## YOUR TASK
Retype, without changes or pictures, only the lines that begin at the one containing "This screenshot has height=443, width=690." and end at the last line of the records that follow.

* * *

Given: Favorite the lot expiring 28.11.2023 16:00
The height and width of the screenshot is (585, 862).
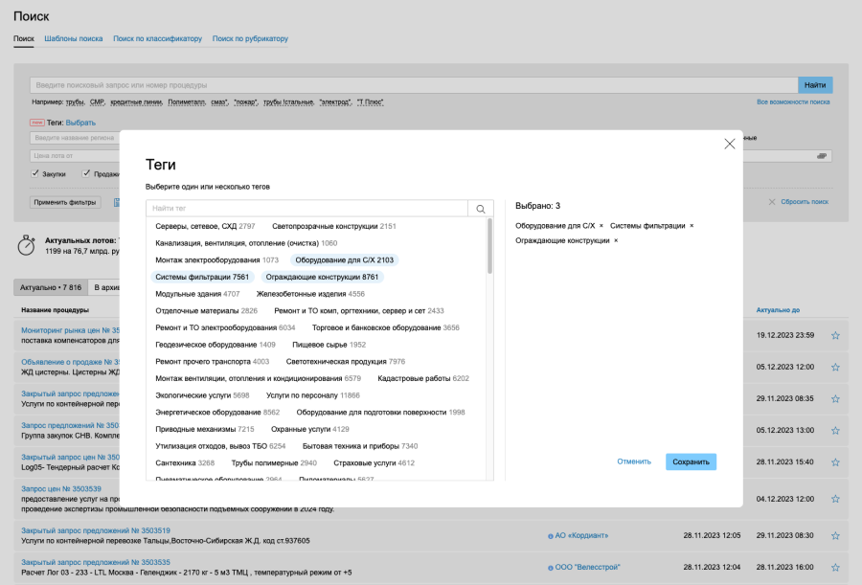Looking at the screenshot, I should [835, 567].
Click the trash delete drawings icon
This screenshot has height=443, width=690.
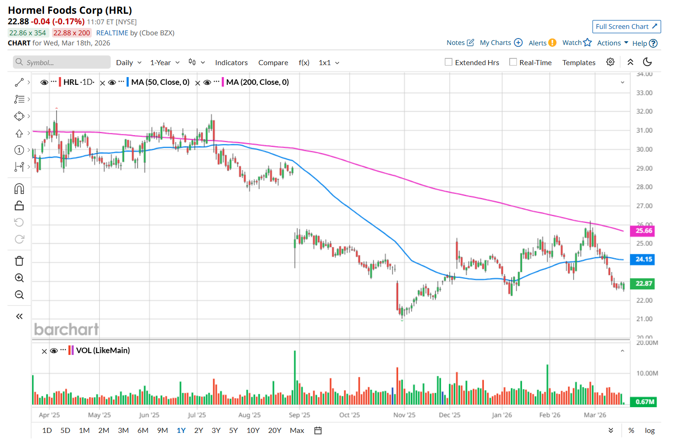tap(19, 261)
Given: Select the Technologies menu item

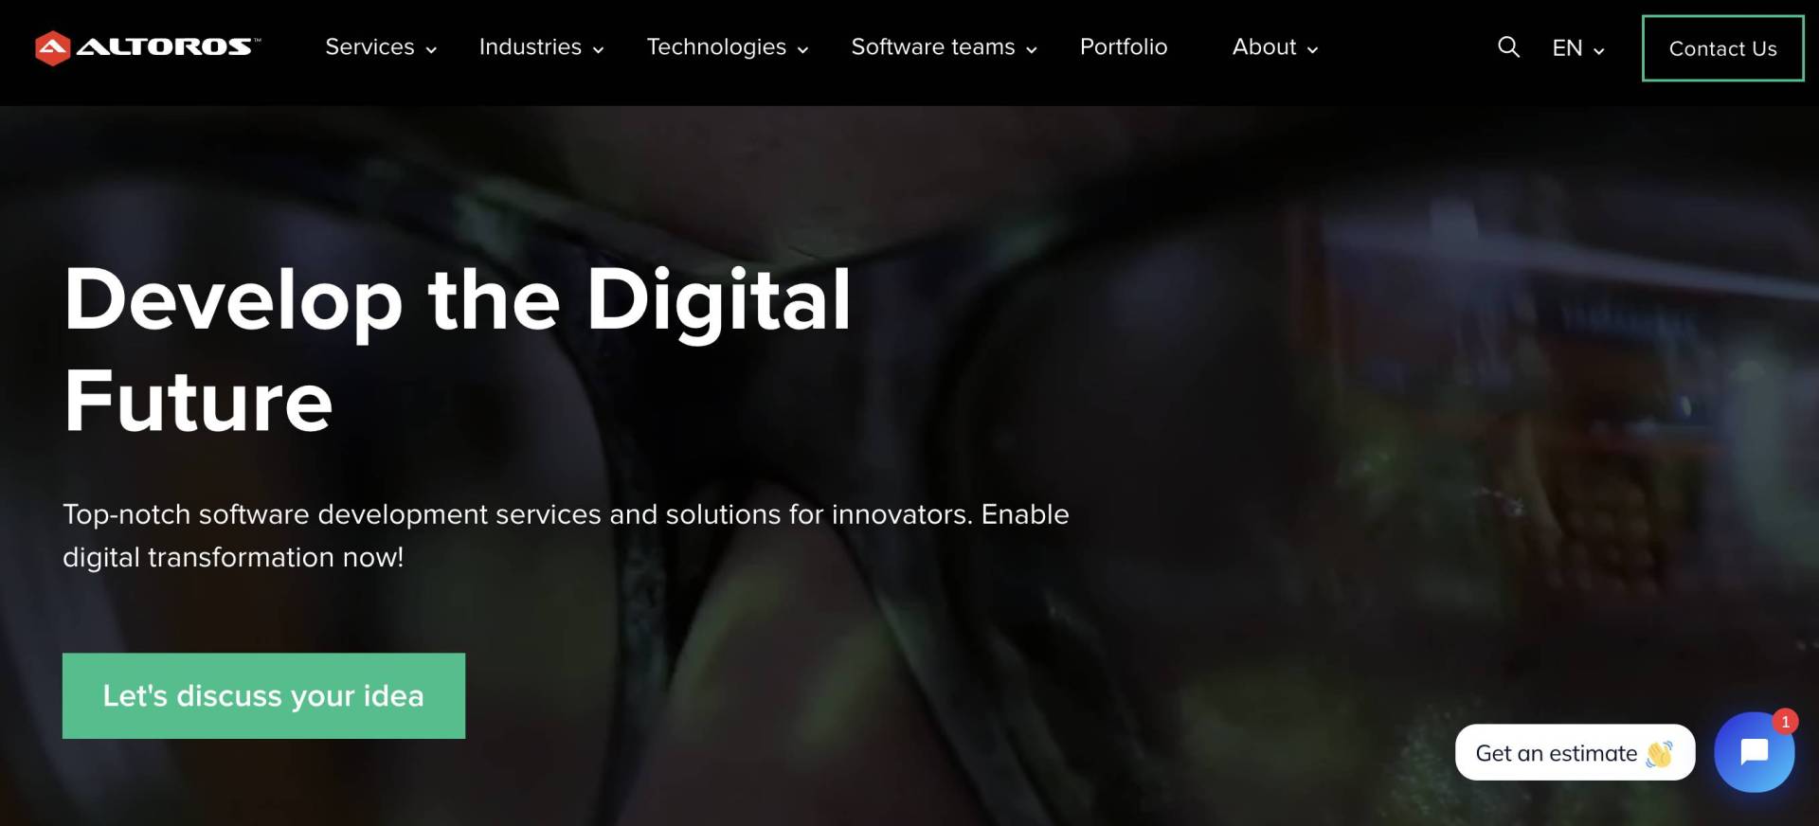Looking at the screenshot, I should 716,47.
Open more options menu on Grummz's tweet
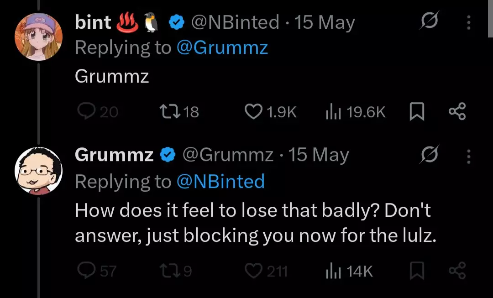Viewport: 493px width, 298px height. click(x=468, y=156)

* * *

## ANSWER TO THE PROBLEM
This screenshot has height=443, width=690.
tap(19, 261)
Given: Select the Technologies menu item

Looking at the screenshot, I should 716,47.
Open more options menu on Grummz's tweet
Viewport: 493px width, 298px height. click(x=468, y=156)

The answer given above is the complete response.